25 Nisan 2014 Cuma

BABA OCAĞI       

   


Küçükken dünyayı doğduğum şehir olan Zonguldak'tan ibaret sanırdım.
Çarşıya indiğimizde kalabalıkta kaybolmamak için babamın elini sımsıkı tutardım. Sonra biz büyüdük dünya küçüldü. Herkes dünyanın çeşitli yerlerine savruldu. Zonguldak çocukluğumun gençliğimin geçtiği şehir. Birçok ilki yaşadığım sevinçlerimin, hüzünlerimin şehri.
 Annemi ve babamı kaybettikten sonra evimiz de satıldı.Baba ocağın satılması çok farklı bir duygu. Annemin-babamın gençliği, o evdeki sesleri kulağımda. Okuldan gelirken apartmandaki sevdiğim bir yemek kokusunun bizim daireden geldiğini ummak.
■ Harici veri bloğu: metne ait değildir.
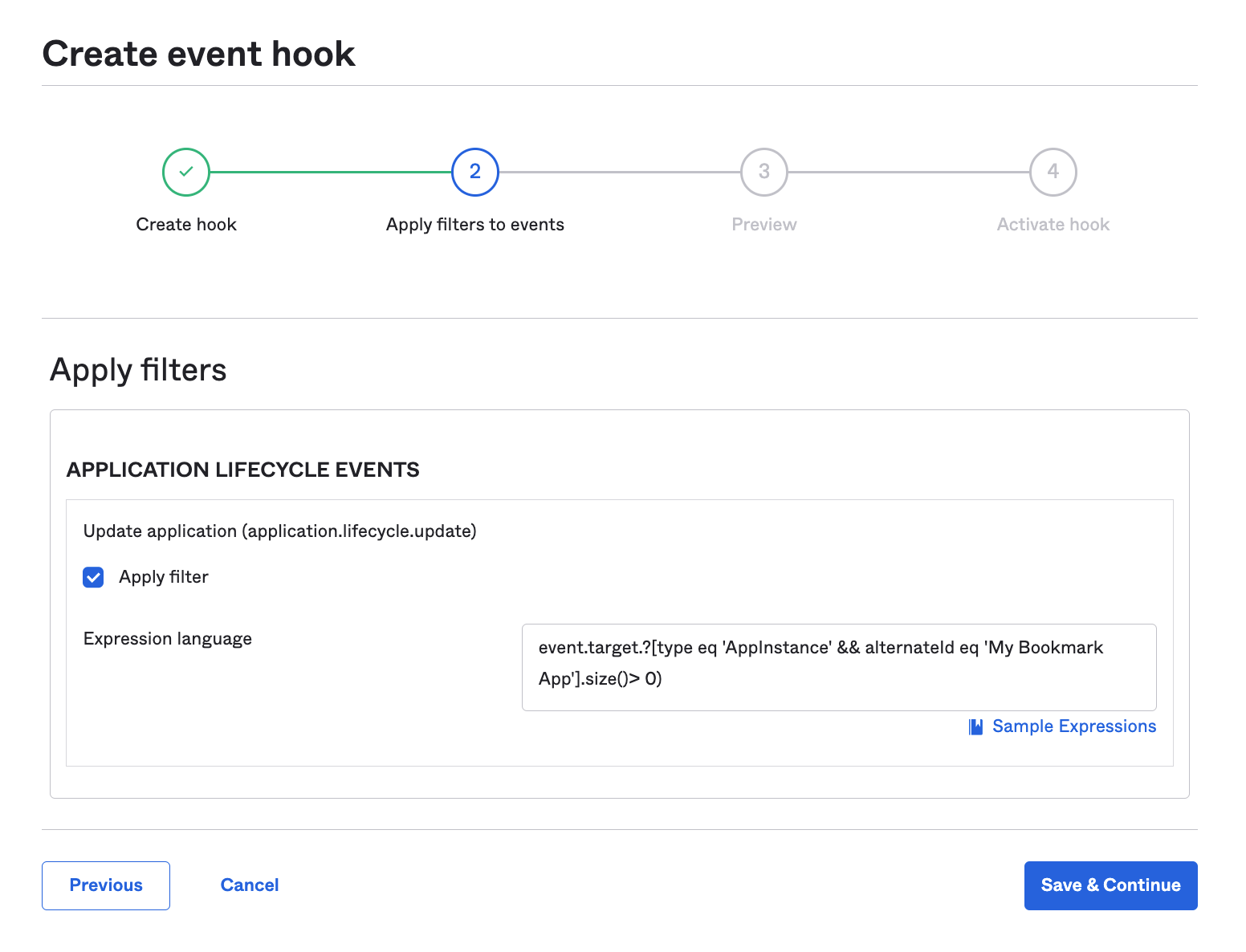Select the 'Create hook' step label
Viewport: 1246px width, 952px height.
pos(186,225)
Çok farklı duygular içindeyim.
Zonguldak küçücük yaşta insana ölümü kanıksatan şehir. İlkokul yıllarında grizu patlaması sonucu   maden ocağının önüne çıkarılmış cesetler. Başında feryat eden anne, baba, eş ve çocuklar... bizim çok sık gördüğümüz manzaralardı.
Bu gün kendimi köklerinden koparılmış bir bitki gibi hissediyorum.Yersiz, yurtsuz, vatansız. ELVEDA HÜZÜNLER ŞEHRİ....



                                                                                     P.